The Danube in Vienna is often a terrible disappointment for those imagining a giant beast of a river coursing its way from Germany down to the Black Sea.
This is because what people think is the Danube, well, isn’t.
- See also: Is the Danube blue?
So where is the Danube?
In London, for example, you have the Thames winding its way through the very center of the city. The Seine in Paris is similar.
So people often assume one of the unremarkable waterways at the heart of Vienna must be the famous Danube.
But none of them are.
The map below shows you the main bodies of water in the city. The central district (the old town and area most familiar to visitors) is marked in black.
The Danube is the thick blue river running from northwest to southeast. It’s as wide as you’d imagine a major European river would be. But, as you can see, it crosses the upper part of Vienna away from the historical center.
Confusion arises because two river-like waterways skirt the edges of the center: the orange and purple lines. You’d expect one of them to be the Danube (and many people make this mistake).
The river coming in from the west is the Wienfluss or River Wien. It’s relatively small and meanders past the summer palace (Schönbrunn) and along the eastern edge of the center through the Stadtpark:
(The River Wien)
Parts of the city (like the Naschmarkt) are built over it, so the Wienfluss actually flows underground for some of its journey. It eventually joins another river (the purple line) at the northeast point of the city center.
The underground sections of the Wienfluss often serve as rather unique locations for TV and film productions. The river played the part of a sewer in the Third Man, for example.
The second river is quite wide and the one most often mislabelled as the Danube. It’s the Donaukanal or Danube Canal (though it’s best to think of it as a channel, not a canal).
Technically, the Donaukanal is an arm of the Danube that forks off just after the latter enters the city in the northwest. It rejoins the Danube proper on the southeast side of town. Bars and street art line some of its banks, which also have mooring points for sightseeing ships. The channel hosts an annual riverside urban festival: Donaukanaltreiben.
(The Danube canal)
So why did they build the city away from the actual Danube?
The Donuakanal was the main arm of the Danube in the early days of Vienna. However, the river’s width and course often changed after floods. With time, the main arm shifted away, leaving the city perched on the edge of a slightly less impressive Donaukanal.
To the northeast of the Danube you can see another small waterway on the map (the short green area): the Alte Donau or Old Danube. Again, this was also once a main arm of the river.
The authorities eventually had enough of the floods and vagaries of the Danube, so in the late 19th century they put an end to it all.

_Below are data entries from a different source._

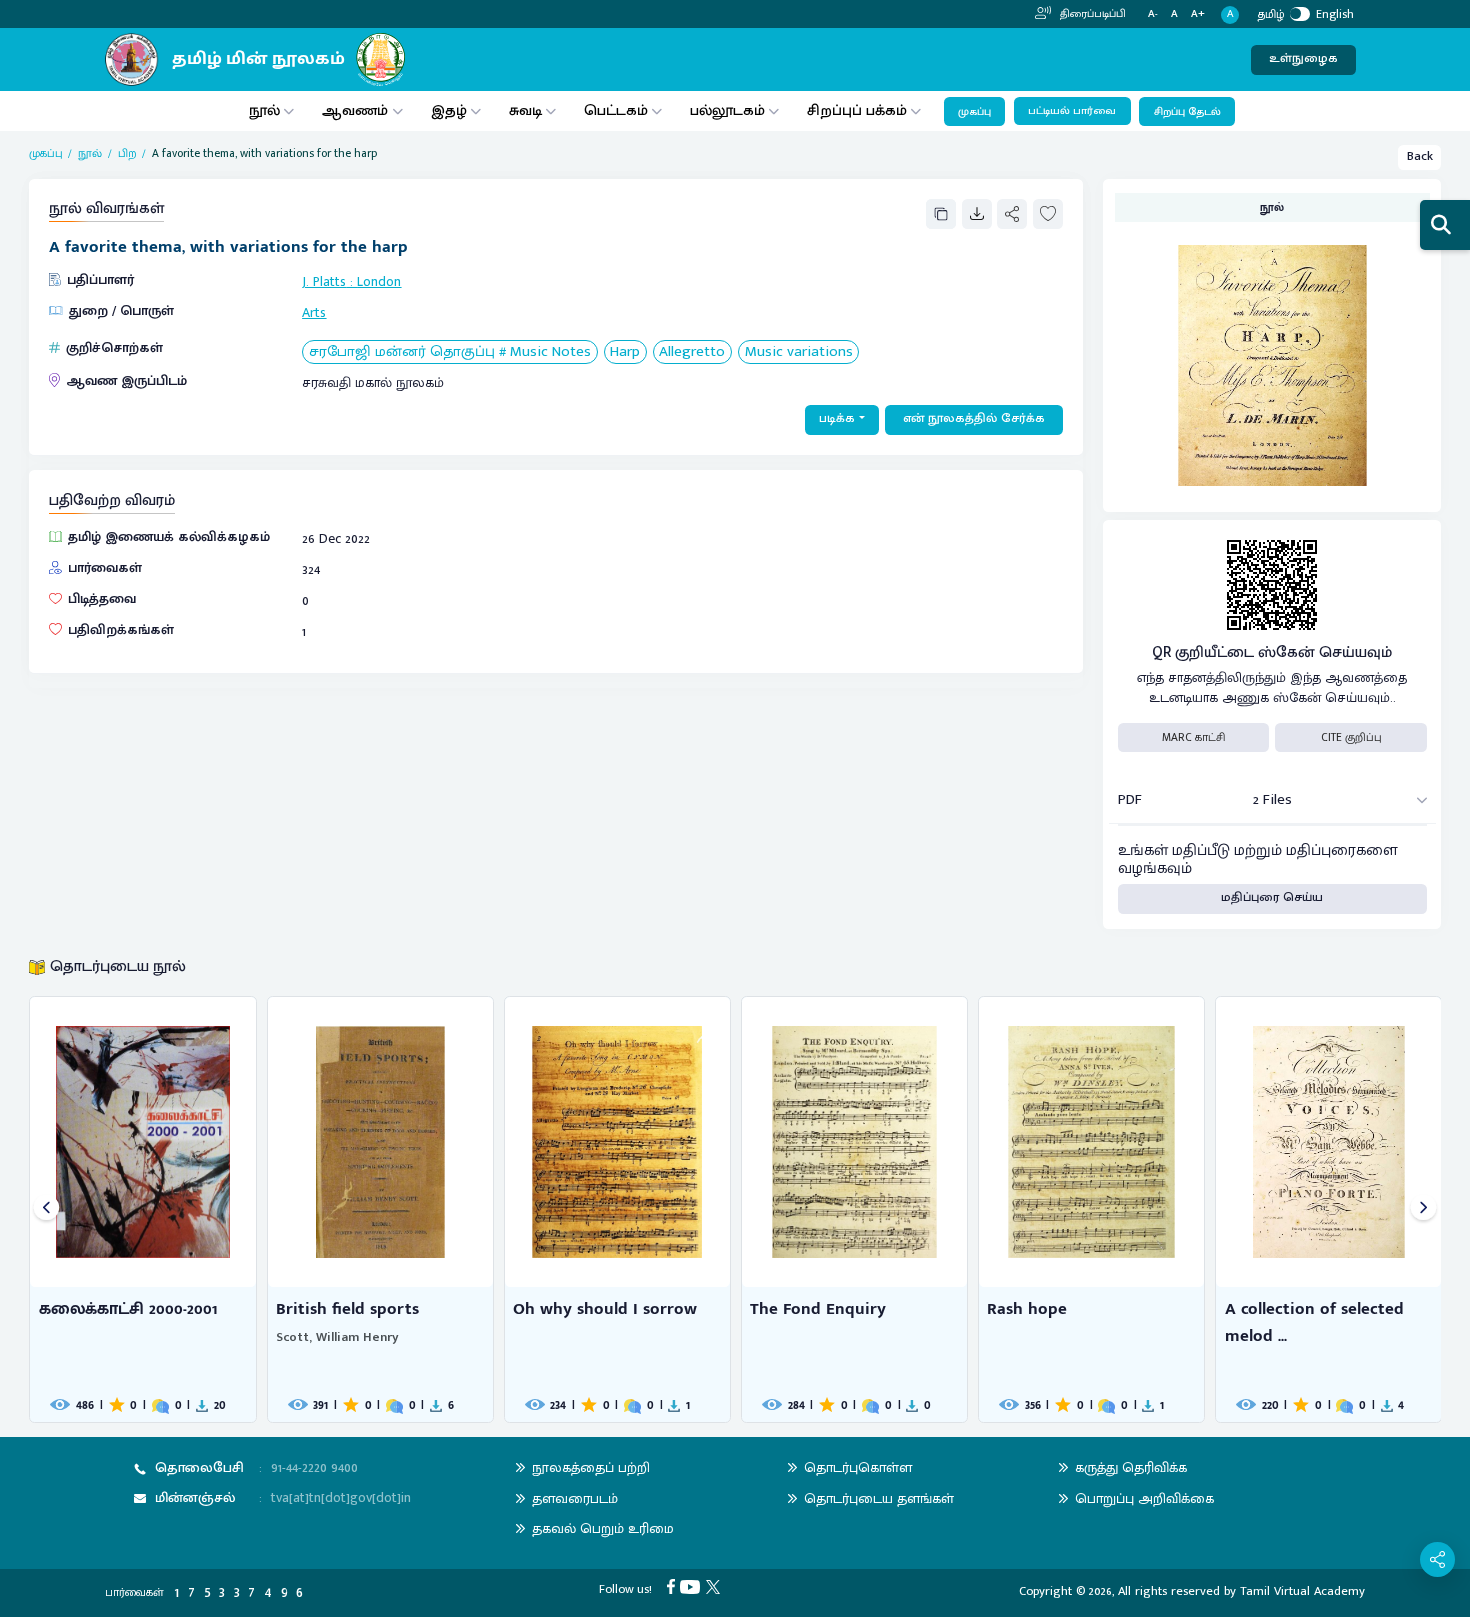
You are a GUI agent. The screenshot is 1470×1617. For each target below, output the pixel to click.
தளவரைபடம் (575, 1498)
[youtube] (693, 1586)
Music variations (799, 352)
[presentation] (46, 1209)
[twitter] (716, 1586)
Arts (314, 312)
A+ (1198, 14)
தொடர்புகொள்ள (858, 1467)
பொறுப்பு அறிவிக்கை (1144, 1498)
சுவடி (525, 110)
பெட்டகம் (616, 110)
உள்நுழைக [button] (1303, 58)
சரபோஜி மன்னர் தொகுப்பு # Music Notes (450, 352)
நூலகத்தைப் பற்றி (591, 1467)
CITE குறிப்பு (1351, 737)
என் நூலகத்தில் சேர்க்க (974, 418)
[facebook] (674, 1586)
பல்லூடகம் (727, 110)
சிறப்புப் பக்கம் (857, 110)
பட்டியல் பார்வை (1072, 111)
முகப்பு (974, 112)
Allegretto (692, 352)
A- (1153, 14)
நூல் (264, 110)
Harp (625, 352)
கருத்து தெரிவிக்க (1131, 1467)
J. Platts (324, 281)
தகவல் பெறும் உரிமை (603, 1528)
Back (1420, 156)
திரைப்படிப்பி (1091, 14)
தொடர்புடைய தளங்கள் (879, 1498)
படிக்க (837, 418)
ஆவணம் (357, 110)
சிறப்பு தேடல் (1187, 112)
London (379, 281)
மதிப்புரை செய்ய (1272, 897)
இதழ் (449, 110)
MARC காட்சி (1193, 737)
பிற (127, 153)
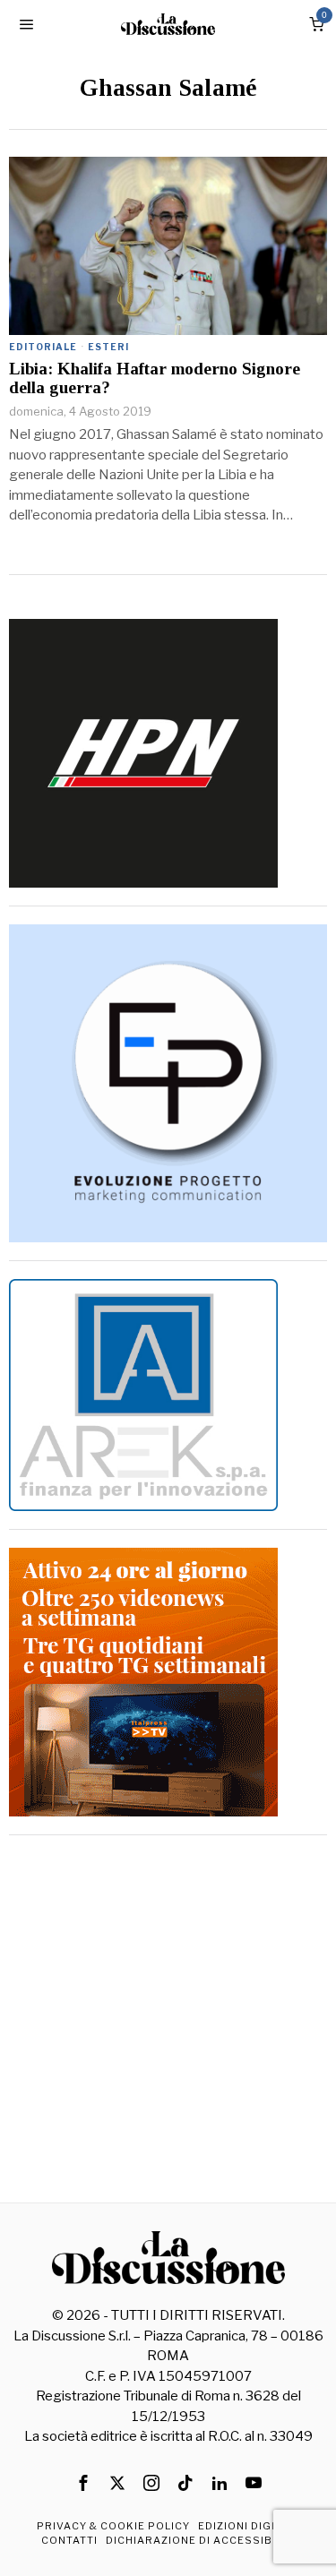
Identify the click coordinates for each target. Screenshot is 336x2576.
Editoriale (43, 346)
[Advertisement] (168, 2021)
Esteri (108, 346)
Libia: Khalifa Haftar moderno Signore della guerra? (154, 378)
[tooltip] (83, 2483)
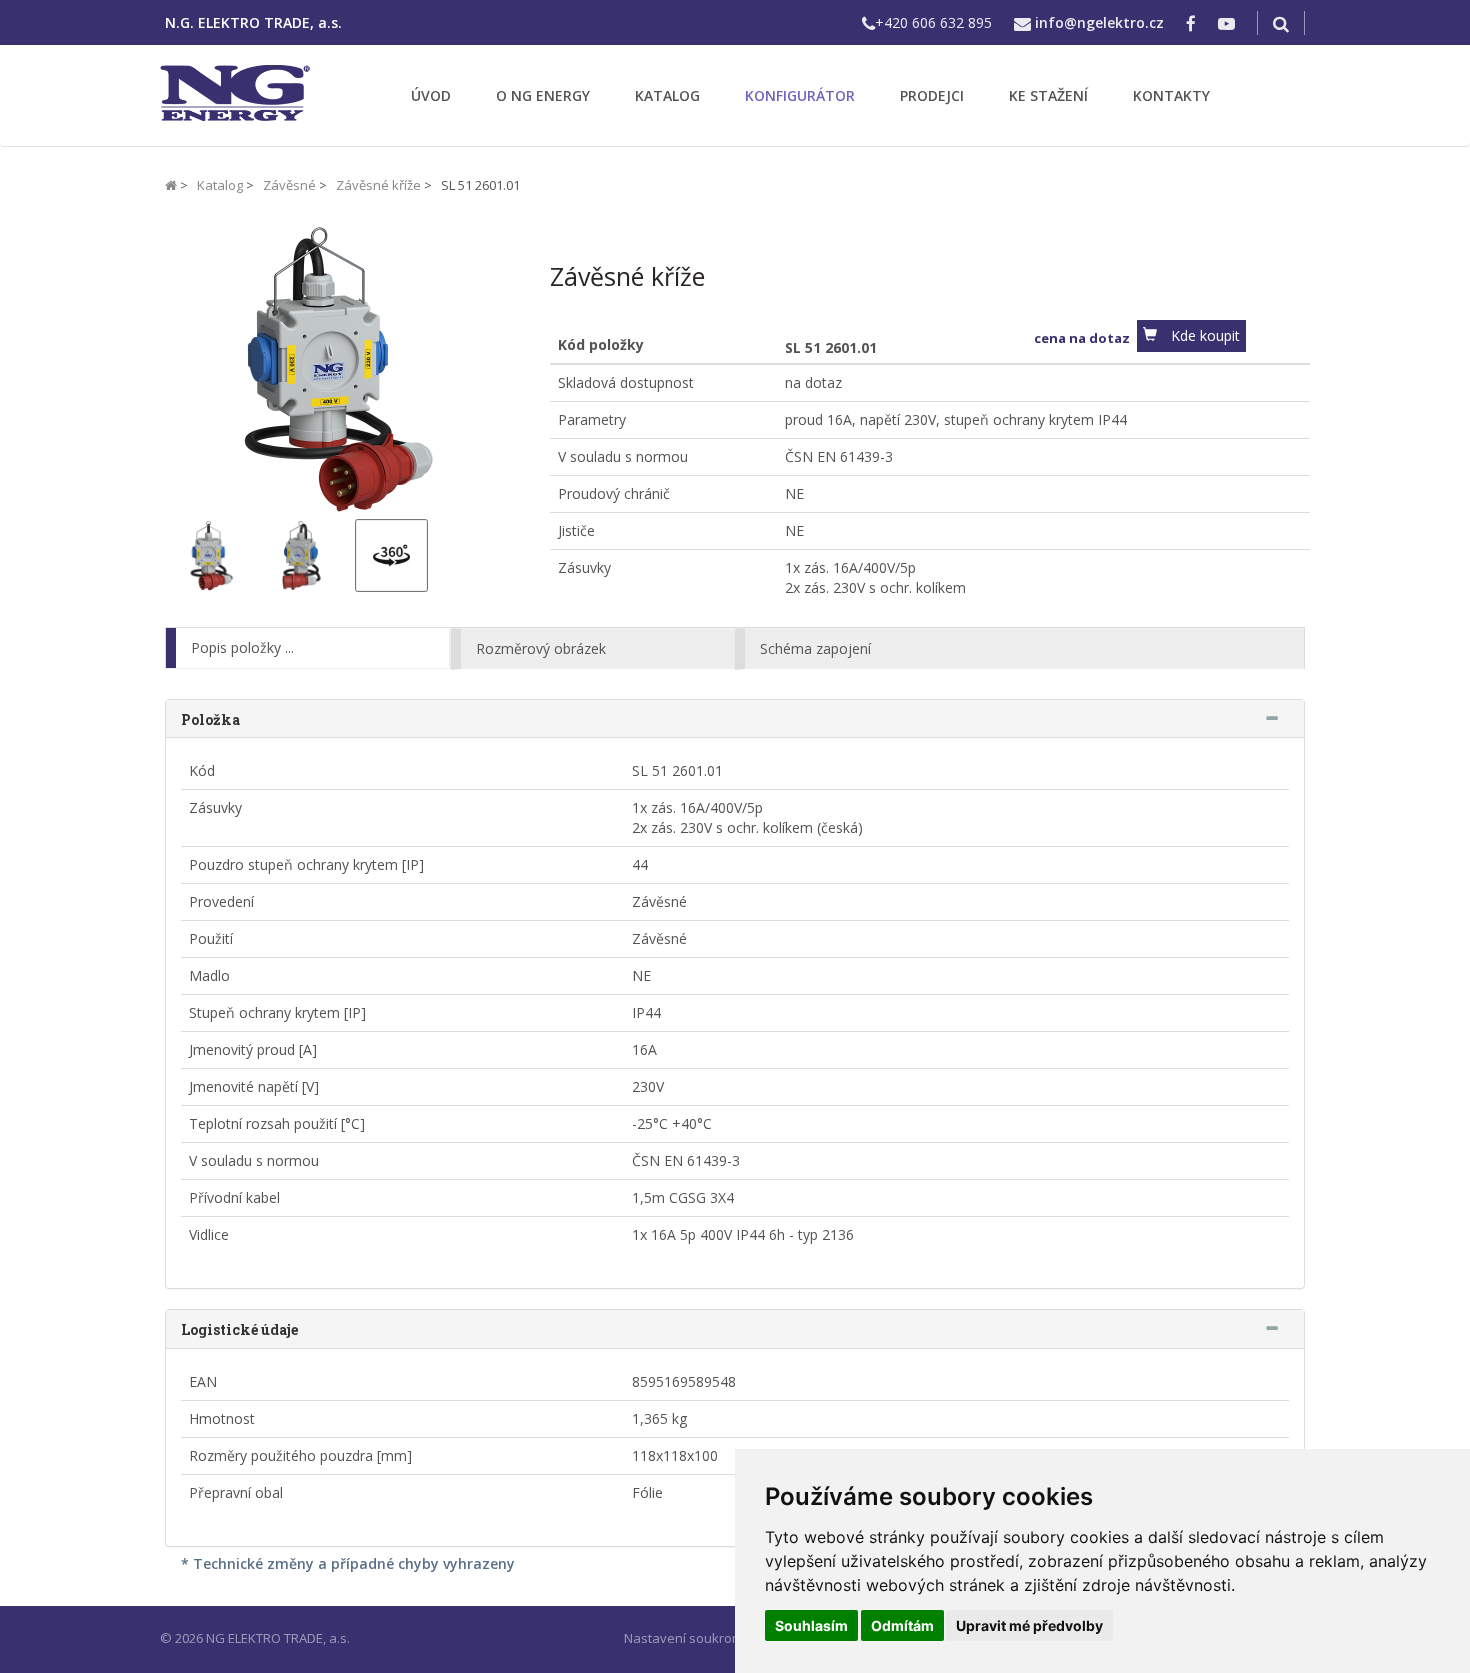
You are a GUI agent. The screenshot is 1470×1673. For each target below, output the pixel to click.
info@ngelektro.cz (1099, 22)
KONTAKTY (1171, 95)
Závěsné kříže (378, 185)
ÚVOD (431, 95)
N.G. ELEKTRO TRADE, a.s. (253, 22)
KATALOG (667, 95)
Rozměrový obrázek (541, 648)
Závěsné (289, 185)
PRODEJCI (932, 95)
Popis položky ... (242, 647)
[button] (1191, 336)
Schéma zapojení (815, 648)
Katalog (220, 185)
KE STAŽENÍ (1048, 95)
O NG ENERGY (543, 95)
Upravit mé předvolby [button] (1029, 1625)
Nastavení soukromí (685, 1638)
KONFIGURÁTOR (800, 95)
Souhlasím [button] (811, 1625)
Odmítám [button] (902, 1625)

They basically forced the Danube into its current route, and the “old” Danube was actually cut off from this new river.
As such, the Alte Donau is not a river in its own right, but more of a recreational lake with water sports, bars and events like the Lichterfest. Here’s a photo:
(The Old Danube / Alte Donau)
Still with me? Because we’re not finished.
The main “actual” Danube was further regulated in the 1970s and “split” into two parallel arms where it passes through the city.
The southern arm is known as, well, the Danube, while the northern arm is the Neue Donau or New Danube. The artificial sliver of land between the two is the Donauinsel or Danube Island, a recreation zone and home to Europe’s largest free music festival. Here’s a view of it all from the wonderful Danube Tower:
(The Danube and Danube island)
How to reach the Danube
The subways system takes you to the Danube in just a few minutes, even if the river isn’t conveniently placed in the city centre.
Line U1: Stations Vorgartenstraße (southern bank), Donauinsel (on the island) and Kaisermühlen VIC (northern bank). The next stop after Kaisermühlen is the station Alte Donau, which is ideal for visiting, um, the Alte Donau.
Line U2: Stations Donaumarina (southern bank) and Donausstadtbrücke (northern bank)
Line U6: Stations Handelskai (southern bank) and Neue Donau (northern bank).
Once you get there, you’ll find walking and cycle paths more or less all the way along the river. In fact, a popular pastime among locals and tourists alike is to cycle along an extended stretch of the Danube through Austria and beyond (details here).